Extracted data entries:
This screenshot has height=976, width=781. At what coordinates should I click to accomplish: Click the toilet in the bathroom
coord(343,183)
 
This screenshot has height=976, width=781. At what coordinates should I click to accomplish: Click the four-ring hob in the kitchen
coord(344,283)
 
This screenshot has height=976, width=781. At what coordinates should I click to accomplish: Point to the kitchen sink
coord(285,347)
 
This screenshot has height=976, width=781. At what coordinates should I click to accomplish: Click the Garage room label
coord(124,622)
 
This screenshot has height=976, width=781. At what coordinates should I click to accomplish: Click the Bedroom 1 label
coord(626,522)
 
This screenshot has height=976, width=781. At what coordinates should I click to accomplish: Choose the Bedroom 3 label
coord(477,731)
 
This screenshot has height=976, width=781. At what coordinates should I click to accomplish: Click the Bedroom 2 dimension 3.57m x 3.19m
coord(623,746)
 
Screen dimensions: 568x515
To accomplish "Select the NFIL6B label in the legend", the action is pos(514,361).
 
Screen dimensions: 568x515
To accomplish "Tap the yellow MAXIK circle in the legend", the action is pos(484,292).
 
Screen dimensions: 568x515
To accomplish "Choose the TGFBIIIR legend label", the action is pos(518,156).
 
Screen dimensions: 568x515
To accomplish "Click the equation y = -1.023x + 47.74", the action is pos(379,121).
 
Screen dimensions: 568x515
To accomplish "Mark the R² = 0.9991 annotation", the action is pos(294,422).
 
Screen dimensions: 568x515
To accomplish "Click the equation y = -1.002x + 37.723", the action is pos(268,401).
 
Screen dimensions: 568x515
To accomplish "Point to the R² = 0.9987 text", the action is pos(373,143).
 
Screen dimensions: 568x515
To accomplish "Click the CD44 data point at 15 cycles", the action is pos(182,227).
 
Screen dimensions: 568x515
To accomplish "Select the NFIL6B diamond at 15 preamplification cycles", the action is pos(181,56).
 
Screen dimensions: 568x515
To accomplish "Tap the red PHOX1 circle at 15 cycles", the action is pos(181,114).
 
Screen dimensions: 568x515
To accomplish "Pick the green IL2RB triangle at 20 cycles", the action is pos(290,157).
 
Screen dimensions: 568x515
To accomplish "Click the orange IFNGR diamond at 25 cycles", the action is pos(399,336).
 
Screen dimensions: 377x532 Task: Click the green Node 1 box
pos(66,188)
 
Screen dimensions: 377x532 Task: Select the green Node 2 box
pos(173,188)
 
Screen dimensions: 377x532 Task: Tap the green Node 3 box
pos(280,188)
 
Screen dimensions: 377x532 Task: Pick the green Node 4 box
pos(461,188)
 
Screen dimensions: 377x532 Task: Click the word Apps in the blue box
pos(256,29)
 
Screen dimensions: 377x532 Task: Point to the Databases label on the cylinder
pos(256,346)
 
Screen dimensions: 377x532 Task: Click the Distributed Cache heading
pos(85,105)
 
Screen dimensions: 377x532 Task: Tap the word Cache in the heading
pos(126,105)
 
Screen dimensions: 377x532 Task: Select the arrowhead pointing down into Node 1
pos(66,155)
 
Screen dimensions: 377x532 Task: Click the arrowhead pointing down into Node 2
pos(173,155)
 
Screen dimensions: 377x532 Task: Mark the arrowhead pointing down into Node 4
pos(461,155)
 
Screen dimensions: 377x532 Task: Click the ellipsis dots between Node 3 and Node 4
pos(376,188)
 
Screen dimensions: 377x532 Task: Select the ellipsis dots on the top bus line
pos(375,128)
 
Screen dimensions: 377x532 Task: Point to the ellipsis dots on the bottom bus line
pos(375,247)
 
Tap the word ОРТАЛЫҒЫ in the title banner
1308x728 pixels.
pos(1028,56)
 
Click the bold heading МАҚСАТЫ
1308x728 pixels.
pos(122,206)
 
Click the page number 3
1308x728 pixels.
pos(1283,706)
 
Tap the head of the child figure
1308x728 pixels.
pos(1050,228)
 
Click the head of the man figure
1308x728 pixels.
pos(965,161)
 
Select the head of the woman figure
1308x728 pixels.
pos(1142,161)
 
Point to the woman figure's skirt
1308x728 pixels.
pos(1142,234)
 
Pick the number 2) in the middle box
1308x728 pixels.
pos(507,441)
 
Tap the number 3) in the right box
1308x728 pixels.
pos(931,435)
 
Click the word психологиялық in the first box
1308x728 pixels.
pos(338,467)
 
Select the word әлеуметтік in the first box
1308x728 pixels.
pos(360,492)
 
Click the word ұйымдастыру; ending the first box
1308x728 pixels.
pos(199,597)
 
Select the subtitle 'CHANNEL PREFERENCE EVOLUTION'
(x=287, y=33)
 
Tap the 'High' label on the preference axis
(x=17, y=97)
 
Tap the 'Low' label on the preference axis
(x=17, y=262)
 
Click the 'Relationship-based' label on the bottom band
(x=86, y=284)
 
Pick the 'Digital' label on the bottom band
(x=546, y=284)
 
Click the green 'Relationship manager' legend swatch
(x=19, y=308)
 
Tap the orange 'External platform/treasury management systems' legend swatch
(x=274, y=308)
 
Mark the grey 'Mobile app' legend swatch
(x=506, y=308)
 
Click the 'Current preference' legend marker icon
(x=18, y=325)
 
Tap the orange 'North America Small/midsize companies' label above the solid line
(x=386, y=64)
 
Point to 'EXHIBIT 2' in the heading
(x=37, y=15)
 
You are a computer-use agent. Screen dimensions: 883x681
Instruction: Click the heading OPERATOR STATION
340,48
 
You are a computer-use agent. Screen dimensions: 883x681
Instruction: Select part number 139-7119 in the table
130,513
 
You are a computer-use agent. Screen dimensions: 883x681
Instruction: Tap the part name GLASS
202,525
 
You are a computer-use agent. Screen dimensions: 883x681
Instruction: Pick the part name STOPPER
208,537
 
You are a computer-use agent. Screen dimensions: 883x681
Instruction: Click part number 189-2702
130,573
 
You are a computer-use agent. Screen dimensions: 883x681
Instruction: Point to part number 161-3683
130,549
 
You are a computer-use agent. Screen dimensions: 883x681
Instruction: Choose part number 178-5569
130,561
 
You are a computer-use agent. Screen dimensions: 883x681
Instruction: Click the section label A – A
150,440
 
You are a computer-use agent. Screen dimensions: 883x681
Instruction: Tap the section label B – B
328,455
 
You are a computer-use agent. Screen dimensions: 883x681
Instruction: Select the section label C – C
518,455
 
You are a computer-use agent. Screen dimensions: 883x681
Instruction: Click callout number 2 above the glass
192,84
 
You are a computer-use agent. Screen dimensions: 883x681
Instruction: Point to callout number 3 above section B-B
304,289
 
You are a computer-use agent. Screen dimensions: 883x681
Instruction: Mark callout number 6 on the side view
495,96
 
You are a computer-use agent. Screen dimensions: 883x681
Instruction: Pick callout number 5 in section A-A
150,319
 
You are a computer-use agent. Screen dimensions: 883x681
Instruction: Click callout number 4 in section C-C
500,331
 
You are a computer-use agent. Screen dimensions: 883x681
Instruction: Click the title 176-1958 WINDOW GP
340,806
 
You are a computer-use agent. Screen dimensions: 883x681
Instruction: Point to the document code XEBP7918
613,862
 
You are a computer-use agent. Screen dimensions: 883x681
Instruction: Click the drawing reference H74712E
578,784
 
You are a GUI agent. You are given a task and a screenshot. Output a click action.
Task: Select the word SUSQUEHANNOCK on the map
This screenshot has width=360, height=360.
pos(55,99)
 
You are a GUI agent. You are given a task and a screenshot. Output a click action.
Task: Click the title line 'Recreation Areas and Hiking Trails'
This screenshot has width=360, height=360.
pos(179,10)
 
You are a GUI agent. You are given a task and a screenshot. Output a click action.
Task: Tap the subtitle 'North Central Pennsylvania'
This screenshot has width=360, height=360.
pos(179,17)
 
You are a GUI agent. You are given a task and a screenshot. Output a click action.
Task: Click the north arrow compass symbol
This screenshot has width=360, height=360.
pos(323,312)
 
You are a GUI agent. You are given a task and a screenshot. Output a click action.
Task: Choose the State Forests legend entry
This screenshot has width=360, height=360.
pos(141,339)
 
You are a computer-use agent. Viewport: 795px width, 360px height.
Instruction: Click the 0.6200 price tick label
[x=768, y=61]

◆ Required work
Count the lines in the entries above that contain the string "orange", treating uppercase and lowercase as different. Reply with the number alone.

◆ Result for this exercise
3